Carlos Pimenta, crónica para o Jornal i, não publicada
1. “Fraude, a hidra” foi a nossa primeira crónica, há dois anos. Desde então temos empenhado gratuitamente o nosso saber na elevação da cidadania e da ética, através de um esclarecimento do complexo contexto de fraude e corrupção na sociedade globalizada das últimas décadas. Reconhecemos a importância da notícia e da informação sobre o acontecimento numa sociedade democrática, mas a nossa postura foi optar por uma leitura mais completa, enquadradora e interpretativa de factos que aparentam ser individuais e quais acidentais, mas que são sistémicos, partes de um processo que se espraia por múltiplas dimensões das relações humanas: individual e social, institucional e política, ideológica e simbólica, organizacional e ética. Esperamos que tenhamos conseguido transmitir ao leitor essas nossas preocupações.

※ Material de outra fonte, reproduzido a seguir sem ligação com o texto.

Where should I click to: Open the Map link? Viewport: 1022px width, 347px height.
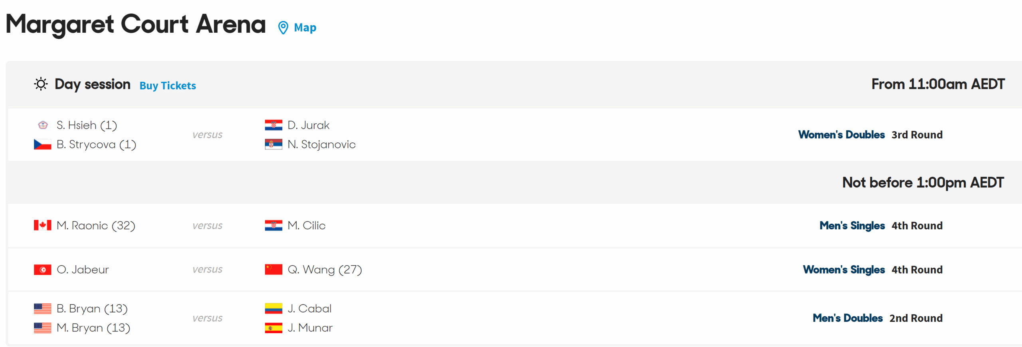[305, 28]
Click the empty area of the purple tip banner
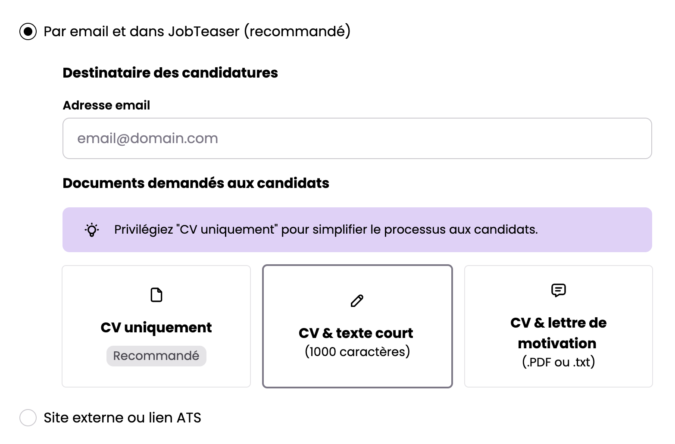Screen dimensions: 675x444 click(595, 230)
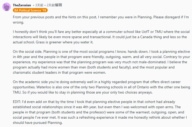Image resolution: width=192 pixels, height=127 pixels.
Task: Open TheZarosian username profile link
Action: click(x=22, y=5)
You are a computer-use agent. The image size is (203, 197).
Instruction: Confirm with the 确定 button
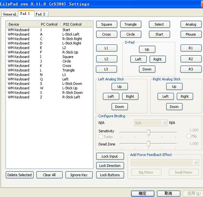[x=142, y=193]
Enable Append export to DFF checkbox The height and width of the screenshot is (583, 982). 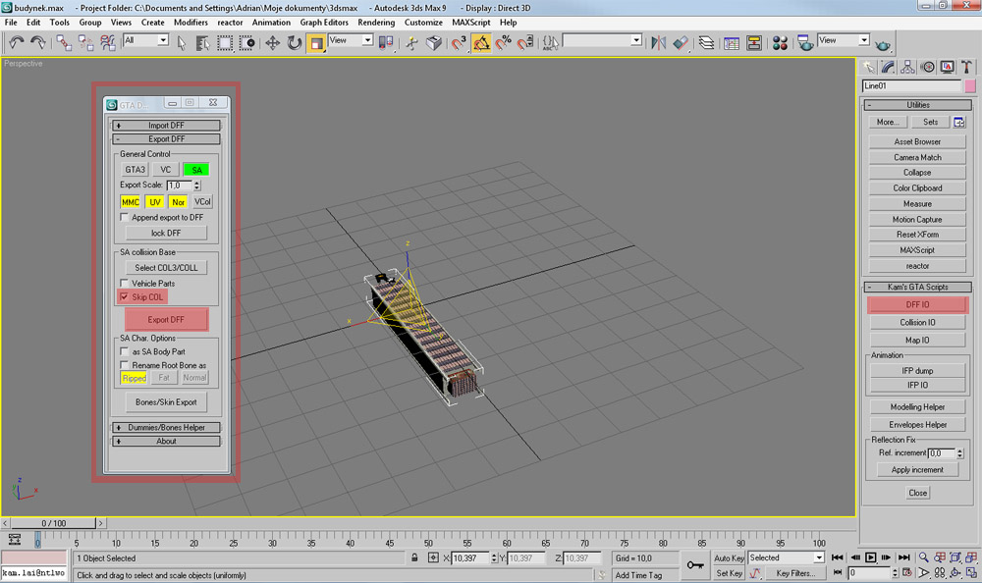pos(124,217)
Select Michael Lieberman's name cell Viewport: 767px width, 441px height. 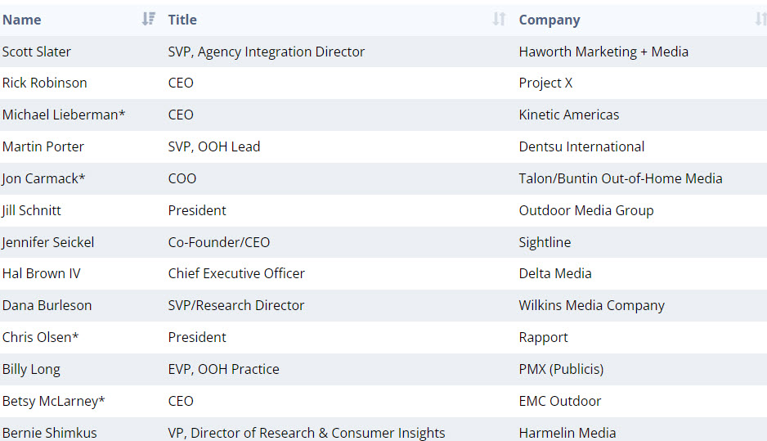tap(64, 115)
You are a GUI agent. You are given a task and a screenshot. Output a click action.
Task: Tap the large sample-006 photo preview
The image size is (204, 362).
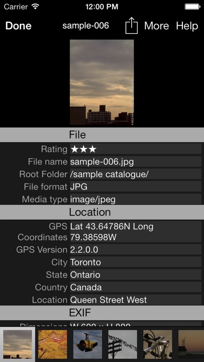(102, 82)
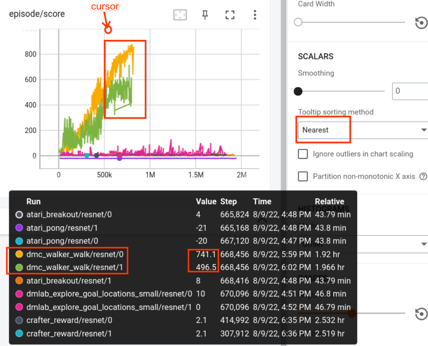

2. Se a fraude e a corrupção são velhas como as civilizações, em cada espaço e tempo assumiram dimensões e significados diferentes. Desde a década 80 do século passado que se entrou num círculo vicioso da fraude. As inovações tecnológicas e a aproximação no espaço-tempo entre os cidadãos de todo o mundo poderiam ter sido utilizadas de múltiplas formas, mas uma série de dinâmicas fizeram prevalecer algumas das configurações mais perversas. A revolução neoliberal, diluindo as relações sociais e interpessoais num individualismo solipsista de iguais, apesar das profundas desigualdades de propriedade e de poder, inclinou ideológica e politicamente para a subserviência ao hedonismo e a subestimação social da ética. O consumismo, a desregulação, o enfraquecimento do Estado, a financiarização da economia, a mobilização exclusiva pelo curto prazo, em detrimento das dinâmicas estruturais, e o fim das economias socialistas facilitaram a divinização do mercado, pleno de opacidade e assimetria da informação.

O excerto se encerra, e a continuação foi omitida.